Northern Ireland's fishing sector is set to benefit from a £5.3m export boost following a new trade agreement between the UK and China.
The deal, which will allow the export of live langoustines, also known as Dublin Bay prawns, will also see the Scottish fishing market receive an exports lift.
According to the Department for International Trade (DIT), the deal will see UK exports of langoustines reach a total value of £18.5m to £26.5m over the next five years.
It will also see the UK become one of only two countries granted access to the Chinese market.
The decision was made following work by DIT and the Department for Environment, Food and Rural Affairs (Defra), with support from the Shellfish Association of Great Britain (SAGB).
It has been deemed "an important milestone".
International trade secretary Dr Liam Fox MP said: "This agreement shows clear demand for the world-class quality of British seafood.

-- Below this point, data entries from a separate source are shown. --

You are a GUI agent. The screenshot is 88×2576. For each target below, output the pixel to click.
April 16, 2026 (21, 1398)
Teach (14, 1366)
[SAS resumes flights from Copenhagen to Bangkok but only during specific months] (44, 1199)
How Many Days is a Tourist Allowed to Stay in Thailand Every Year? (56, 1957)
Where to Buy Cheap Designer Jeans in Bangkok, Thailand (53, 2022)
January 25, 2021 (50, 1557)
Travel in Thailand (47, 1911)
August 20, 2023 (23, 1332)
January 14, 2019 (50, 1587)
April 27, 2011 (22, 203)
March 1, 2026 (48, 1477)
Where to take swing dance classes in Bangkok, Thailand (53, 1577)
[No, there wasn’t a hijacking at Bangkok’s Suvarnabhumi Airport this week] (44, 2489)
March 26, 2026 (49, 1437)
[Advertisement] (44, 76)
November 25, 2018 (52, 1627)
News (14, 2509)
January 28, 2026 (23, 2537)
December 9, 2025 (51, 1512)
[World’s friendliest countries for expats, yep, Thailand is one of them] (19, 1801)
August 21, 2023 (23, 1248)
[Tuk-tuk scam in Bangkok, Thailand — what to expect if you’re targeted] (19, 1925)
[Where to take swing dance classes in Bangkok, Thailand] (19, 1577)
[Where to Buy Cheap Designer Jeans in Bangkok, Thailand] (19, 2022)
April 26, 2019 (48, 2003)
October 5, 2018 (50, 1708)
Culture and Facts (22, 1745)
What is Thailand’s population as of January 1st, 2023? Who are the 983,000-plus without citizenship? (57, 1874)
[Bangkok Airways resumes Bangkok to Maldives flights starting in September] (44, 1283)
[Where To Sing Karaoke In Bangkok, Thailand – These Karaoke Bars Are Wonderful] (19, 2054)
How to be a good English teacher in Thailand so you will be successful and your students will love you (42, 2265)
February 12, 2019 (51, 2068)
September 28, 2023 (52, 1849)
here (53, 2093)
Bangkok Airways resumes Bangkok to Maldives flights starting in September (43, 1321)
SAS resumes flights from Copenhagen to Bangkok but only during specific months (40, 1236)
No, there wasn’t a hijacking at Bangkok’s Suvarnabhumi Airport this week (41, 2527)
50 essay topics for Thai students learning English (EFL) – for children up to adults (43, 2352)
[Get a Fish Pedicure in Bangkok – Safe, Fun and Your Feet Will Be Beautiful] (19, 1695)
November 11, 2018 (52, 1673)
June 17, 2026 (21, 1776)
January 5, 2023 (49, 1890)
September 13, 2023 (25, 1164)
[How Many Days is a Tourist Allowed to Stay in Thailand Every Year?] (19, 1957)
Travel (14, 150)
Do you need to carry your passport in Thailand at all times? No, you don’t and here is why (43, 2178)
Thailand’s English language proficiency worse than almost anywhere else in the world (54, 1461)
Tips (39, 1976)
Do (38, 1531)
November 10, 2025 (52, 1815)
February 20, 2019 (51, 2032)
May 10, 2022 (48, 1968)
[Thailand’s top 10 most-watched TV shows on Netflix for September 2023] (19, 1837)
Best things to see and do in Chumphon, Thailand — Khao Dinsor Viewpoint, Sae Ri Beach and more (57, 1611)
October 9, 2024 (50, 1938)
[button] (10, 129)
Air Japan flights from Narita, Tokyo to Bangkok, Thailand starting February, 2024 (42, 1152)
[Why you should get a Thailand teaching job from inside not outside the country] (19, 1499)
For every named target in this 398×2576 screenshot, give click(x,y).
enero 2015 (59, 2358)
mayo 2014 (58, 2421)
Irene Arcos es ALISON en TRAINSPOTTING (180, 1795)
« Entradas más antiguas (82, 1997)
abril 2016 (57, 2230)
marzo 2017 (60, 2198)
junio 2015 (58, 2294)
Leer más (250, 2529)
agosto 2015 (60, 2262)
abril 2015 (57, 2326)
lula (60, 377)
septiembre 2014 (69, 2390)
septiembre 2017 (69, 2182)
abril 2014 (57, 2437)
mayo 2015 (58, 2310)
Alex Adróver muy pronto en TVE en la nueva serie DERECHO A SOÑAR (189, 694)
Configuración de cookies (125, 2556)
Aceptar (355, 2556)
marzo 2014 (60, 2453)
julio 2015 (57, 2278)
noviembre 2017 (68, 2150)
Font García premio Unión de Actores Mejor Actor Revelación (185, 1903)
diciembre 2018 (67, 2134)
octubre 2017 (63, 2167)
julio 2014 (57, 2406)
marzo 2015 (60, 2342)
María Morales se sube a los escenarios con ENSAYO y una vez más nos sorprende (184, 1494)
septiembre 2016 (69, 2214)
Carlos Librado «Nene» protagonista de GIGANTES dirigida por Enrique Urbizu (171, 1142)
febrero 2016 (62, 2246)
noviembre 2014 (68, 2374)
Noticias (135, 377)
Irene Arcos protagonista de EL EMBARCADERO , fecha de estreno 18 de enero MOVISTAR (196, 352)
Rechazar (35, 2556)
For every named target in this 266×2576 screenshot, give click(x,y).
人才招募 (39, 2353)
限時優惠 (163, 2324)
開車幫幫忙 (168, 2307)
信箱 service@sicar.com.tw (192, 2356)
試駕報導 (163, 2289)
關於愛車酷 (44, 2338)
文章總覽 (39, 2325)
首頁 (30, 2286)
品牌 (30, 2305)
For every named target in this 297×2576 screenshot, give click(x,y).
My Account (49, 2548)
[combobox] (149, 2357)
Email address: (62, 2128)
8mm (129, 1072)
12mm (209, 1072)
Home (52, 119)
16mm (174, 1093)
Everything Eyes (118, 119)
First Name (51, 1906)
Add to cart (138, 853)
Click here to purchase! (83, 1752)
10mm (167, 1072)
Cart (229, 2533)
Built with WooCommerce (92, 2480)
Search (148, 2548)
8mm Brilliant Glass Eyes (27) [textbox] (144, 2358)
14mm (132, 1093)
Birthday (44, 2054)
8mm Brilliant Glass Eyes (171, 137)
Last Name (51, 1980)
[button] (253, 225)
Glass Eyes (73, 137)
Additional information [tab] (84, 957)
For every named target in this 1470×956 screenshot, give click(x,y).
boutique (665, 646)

"With the UK's total exports of langoustines valued at over £100m, gaining access to the Chinese market for our shellfish industry, our sixth largest overall export market, is a significant win for the UK.
"This is a key milestone for the sector and demonstrates the great work my international economic department is doing to deliver enhanced market access for a variety of British produce.
"Now more than ever UK businesses should be exploring opportunities for selling their products overseas. Today's announcement is just once example of the opportunities available for British businesses looking to grow beyond Europe."
Dublin Bay prawns represent the greatest commercial value in Europe within the wider crustacean family.
Northern Ireland langoustines are caught in the deep sea fishing waters in the Irish Sea and the North East Atlantic. They are processed in Kilkeel.